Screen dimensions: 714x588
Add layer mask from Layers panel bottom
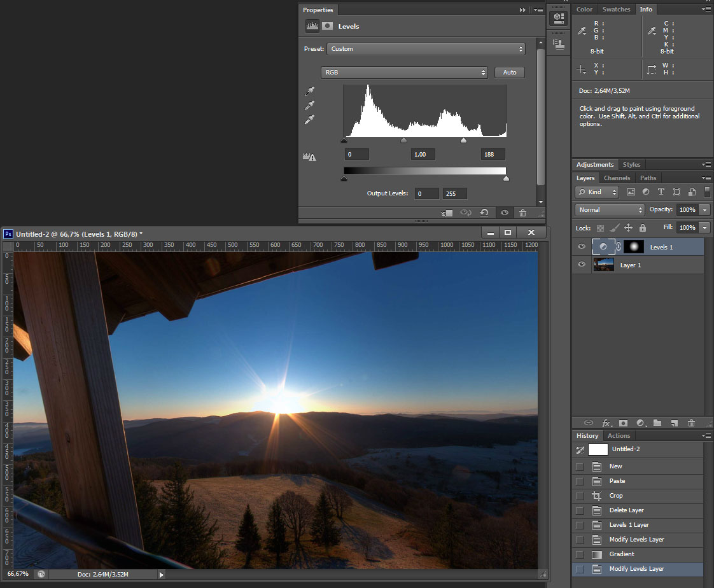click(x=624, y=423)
...
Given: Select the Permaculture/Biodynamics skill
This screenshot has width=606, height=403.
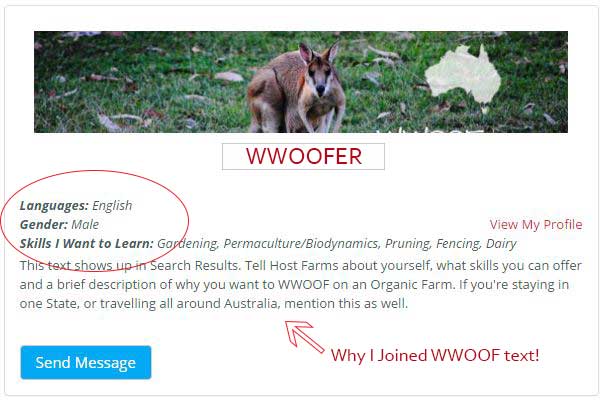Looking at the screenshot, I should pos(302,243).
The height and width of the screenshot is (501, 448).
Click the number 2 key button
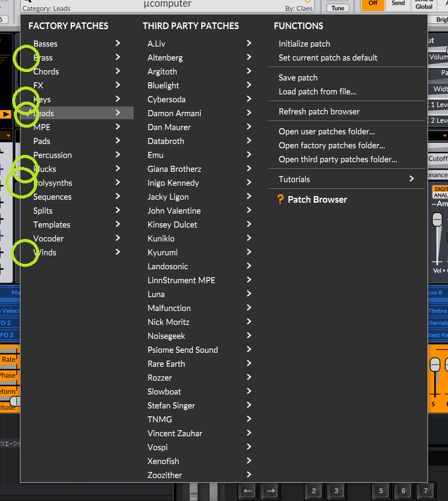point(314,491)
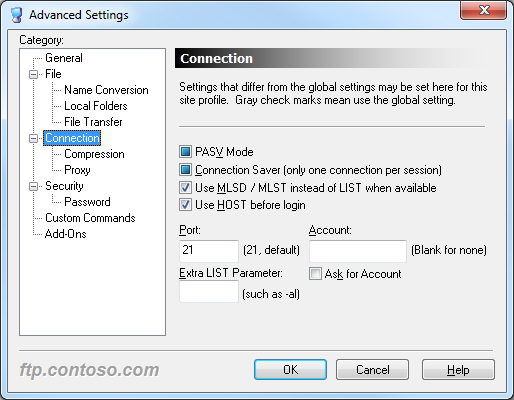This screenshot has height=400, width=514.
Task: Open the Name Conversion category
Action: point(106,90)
* * *
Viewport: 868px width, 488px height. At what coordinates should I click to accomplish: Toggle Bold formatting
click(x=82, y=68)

• Written exercise: Convert the material from the line with "Screen dimensions: 714x588" to the line with "click(x=624, y=423)" into a two-column CSV with the columns instruction and action, one row per item, each value in a single quoted field with line breaks replaced by spaces. Leave the pictures out.

• Answer below:
instruction,action
"Screen dimensions: 714x588 Add layer mask from Layers panel bottom","click(x=624, y=423)"